What is being asked:
Find every line below where the string "target" shows up, and copy those lines.

Records for the task:
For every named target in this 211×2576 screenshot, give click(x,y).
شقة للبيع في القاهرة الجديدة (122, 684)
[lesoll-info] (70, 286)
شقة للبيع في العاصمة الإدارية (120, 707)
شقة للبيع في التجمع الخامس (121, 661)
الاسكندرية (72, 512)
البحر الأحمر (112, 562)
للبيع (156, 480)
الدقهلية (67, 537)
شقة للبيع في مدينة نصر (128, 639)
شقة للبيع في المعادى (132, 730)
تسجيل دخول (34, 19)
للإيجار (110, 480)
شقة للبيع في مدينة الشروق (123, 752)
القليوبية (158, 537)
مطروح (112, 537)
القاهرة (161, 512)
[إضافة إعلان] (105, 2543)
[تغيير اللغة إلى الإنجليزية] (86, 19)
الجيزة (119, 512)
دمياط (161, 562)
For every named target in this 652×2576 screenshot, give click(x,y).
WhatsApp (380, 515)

==

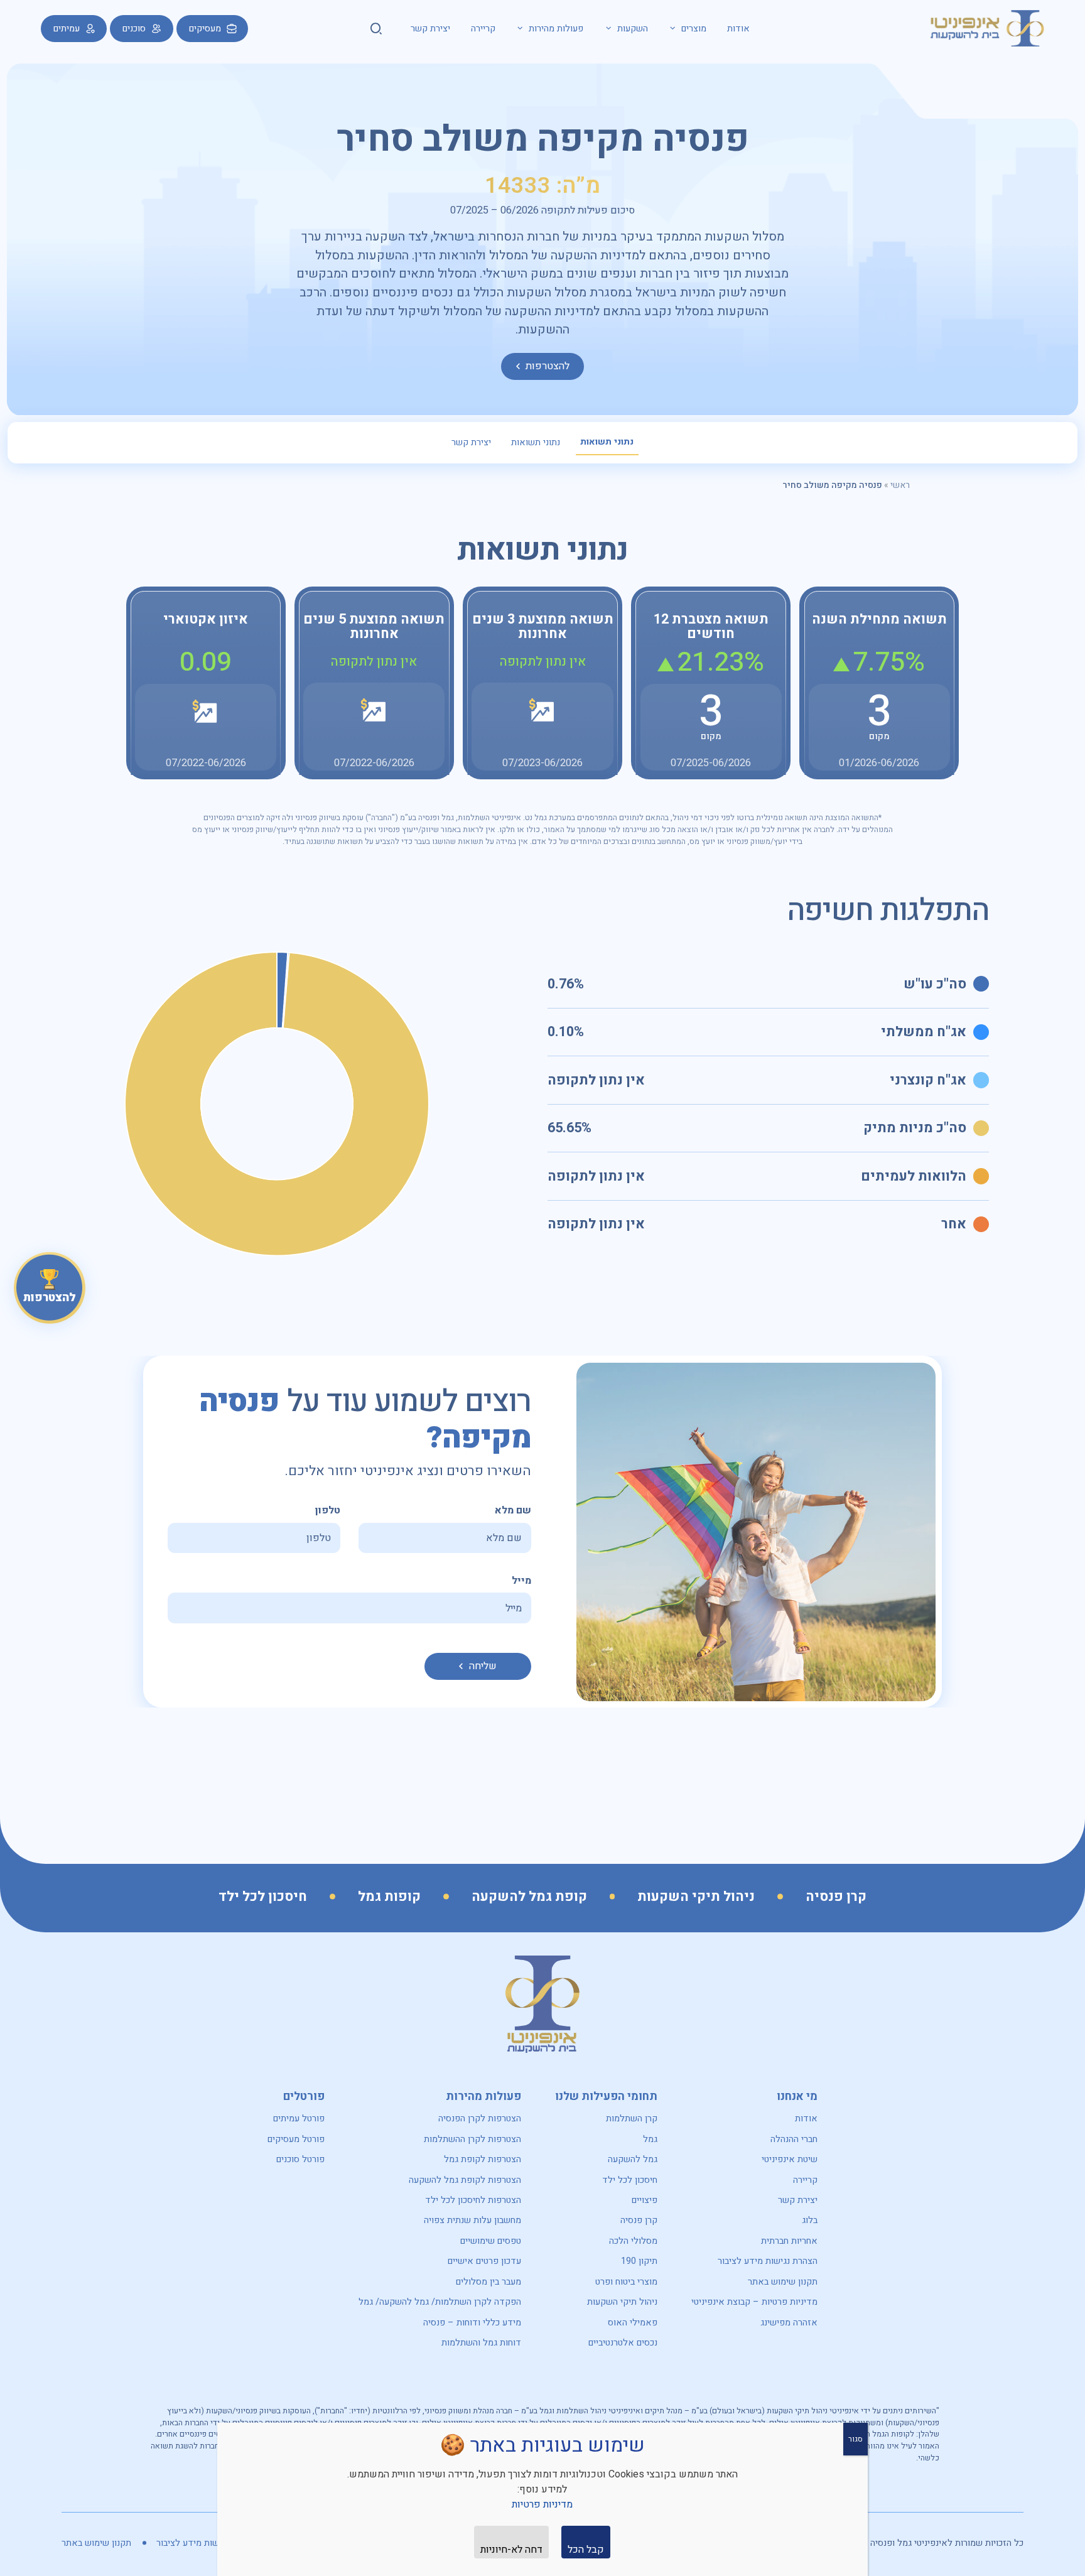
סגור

Answer area:
For every named target in this 211×2576 screenshot, give click(x,y).
For every named target in this 652×2576 screenshot, give click(x,y).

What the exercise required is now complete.